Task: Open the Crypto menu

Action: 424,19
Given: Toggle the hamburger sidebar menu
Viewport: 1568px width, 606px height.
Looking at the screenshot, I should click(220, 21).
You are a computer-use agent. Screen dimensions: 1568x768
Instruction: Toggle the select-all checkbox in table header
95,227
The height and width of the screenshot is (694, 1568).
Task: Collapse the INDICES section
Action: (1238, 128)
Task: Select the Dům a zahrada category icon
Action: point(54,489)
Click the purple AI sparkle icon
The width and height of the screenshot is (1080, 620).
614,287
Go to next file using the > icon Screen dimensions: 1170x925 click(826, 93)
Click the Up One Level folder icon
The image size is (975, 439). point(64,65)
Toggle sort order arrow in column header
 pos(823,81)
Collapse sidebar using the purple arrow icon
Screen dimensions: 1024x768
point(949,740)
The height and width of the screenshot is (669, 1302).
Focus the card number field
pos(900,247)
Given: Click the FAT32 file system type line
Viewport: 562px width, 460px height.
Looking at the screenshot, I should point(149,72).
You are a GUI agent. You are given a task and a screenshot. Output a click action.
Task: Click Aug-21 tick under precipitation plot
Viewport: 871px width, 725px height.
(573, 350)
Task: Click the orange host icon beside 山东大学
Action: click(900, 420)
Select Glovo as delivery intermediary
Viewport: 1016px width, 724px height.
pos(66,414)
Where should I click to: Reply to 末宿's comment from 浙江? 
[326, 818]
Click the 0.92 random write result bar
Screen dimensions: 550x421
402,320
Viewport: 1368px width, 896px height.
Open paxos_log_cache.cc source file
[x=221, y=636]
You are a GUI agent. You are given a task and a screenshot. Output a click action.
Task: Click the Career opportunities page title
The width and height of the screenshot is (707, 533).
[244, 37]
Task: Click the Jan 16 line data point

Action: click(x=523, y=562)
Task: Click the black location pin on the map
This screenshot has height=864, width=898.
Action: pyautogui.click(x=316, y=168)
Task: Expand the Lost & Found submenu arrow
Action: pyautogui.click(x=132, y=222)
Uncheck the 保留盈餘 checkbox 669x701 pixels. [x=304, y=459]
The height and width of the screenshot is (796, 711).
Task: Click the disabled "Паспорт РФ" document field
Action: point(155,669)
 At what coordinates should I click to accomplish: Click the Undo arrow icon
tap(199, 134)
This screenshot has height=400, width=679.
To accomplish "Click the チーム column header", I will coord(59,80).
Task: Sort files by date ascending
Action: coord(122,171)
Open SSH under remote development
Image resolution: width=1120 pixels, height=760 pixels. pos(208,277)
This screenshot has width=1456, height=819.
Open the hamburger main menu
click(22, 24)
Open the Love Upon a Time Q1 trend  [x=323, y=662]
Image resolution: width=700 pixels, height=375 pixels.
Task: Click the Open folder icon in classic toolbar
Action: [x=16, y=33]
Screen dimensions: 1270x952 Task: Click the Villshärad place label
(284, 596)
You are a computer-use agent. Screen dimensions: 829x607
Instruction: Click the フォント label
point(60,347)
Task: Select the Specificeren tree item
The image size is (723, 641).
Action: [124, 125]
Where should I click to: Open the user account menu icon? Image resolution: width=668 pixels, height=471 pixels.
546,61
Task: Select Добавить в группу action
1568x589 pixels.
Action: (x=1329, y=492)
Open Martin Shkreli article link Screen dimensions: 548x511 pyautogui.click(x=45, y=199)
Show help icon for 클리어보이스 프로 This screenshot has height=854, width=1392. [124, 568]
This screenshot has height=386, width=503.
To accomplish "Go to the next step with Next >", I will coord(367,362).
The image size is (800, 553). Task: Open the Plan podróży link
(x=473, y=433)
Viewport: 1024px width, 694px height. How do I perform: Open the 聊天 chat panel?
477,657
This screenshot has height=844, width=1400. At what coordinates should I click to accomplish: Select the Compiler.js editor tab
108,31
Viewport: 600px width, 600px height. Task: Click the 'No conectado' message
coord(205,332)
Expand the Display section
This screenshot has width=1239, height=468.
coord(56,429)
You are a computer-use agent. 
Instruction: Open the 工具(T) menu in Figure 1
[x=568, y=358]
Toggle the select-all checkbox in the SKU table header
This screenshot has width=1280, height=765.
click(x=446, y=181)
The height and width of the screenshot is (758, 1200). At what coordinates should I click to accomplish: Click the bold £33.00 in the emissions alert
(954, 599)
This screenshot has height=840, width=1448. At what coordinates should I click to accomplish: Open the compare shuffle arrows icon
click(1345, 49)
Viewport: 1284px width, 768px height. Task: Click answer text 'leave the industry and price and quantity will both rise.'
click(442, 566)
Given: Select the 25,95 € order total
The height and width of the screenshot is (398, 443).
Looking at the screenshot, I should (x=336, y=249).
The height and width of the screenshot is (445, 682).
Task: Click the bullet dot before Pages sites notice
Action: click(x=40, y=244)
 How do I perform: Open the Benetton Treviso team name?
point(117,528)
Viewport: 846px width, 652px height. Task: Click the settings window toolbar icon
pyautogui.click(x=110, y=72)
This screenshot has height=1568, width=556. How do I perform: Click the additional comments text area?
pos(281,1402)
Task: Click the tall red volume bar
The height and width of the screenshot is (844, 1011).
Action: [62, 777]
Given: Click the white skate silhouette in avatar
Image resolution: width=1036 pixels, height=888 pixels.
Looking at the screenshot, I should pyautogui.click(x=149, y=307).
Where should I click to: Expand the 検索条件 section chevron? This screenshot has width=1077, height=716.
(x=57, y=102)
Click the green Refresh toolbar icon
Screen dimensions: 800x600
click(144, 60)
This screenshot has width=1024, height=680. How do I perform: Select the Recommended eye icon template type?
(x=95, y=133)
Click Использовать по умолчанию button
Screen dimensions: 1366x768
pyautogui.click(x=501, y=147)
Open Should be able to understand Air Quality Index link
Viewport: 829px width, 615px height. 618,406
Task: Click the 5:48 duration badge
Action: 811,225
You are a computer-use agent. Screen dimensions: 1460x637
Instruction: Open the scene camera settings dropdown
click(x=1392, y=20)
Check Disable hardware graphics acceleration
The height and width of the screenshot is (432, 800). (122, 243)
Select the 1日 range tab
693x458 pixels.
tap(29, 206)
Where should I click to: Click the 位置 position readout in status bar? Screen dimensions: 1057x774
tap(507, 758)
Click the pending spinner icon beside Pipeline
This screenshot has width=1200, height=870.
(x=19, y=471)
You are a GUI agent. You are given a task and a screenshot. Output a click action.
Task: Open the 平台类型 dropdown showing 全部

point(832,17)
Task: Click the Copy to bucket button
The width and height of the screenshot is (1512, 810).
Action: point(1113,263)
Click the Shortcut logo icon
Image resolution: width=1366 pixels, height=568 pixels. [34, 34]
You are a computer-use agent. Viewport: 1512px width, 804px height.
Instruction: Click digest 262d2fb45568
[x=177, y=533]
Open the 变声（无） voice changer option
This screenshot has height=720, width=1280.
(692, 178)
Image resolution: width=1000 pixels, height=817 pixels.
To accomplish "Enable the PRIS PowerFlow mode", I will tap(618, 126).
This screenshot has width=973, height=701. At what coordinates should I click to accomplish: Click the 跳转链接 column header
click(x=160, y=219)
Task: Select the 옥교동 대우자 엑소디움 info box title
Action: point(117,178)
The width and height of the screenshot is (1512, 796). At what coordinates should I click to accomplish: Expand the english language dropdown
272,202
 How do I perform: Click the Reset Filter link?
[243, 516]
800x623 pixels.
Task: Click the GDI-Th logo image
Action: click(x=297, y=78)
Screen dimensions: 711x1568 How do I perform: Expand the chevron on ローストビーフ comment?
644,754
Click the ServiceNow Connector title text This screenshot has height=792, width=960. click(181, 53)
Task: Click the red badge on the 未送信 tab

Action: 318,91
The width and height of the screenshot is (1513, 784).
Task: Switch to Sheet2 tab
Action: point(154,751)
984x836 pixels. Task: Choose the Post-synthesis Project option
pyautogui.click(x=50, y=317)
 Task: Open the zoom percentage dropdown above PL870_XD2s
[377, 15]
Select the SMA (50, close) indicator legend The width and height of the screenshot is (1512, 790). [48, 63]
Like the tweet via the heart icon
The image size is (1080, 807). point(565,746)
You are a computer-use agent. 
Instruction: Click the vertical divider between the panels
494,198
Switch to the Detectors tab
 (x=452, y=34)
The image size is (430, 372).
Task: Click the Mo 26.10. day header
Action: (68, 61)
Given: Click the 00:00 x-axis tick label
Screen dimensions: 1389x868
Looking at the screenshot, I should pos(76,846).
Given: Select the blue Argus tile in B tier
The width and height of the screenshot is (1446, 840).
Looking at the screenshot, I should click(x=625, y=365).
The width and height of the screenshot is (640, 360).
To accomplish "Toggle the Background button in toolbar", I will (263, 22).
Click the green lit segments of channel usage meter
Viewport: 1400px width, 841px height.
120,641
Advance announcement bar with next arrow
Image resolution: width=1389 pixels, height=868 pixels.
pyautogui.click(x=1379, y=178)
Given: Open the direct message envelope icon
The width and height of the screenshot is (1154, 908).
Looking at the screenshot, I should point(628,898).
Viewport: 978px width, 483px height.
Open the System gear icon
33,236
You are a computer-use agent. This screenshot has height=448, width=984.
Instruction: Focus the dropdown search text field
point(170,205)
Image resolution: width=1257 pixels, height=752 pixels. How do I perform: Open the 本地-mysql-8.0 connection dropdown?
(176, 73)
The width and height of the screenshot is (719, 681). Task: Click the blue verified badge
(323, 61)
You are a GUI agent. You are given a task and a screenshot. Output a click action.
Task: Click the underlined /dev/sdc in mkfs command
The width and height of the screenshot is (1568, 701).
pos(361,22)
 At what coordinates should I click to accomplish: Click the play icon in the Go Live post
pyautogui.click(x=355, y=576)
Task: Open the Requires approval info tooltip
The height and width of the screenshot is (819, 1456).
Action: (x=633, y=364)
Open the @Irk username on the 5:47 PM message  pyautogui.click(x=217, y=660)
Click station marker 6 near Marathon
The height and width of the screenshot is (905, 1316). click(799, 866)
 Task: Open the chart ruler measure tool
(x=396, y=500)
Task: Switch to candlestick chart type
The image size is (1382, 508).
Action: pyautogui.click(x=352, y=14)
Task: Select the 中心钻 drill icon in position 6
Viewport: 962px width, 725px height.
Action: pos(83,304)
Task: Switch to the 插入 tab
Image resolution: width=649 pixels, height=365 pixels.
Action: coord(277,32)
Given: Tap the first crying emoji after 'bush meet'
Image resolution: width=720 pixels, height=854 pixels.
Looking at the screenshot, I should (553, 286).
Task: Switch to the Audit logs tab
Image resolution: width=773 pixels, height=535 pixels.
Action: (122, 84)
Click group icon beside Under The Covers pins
_ _ _ _
Work to be completed: The line with "You are a computer-use agent. Screen dimensions: 1568x768" marks the end; reproduce exactly every line from the start of the entries up to it, that line included.

Written solution:
Task: Open the Crypto menu

Action: 424,19
Given: Toggle the hamburger sidebar menu
Viewport: 1568px width, 606px height.
Looking at the screenshot, I should click(220, 21).
You are a computer-use agent. Screen dimensions: 1568x768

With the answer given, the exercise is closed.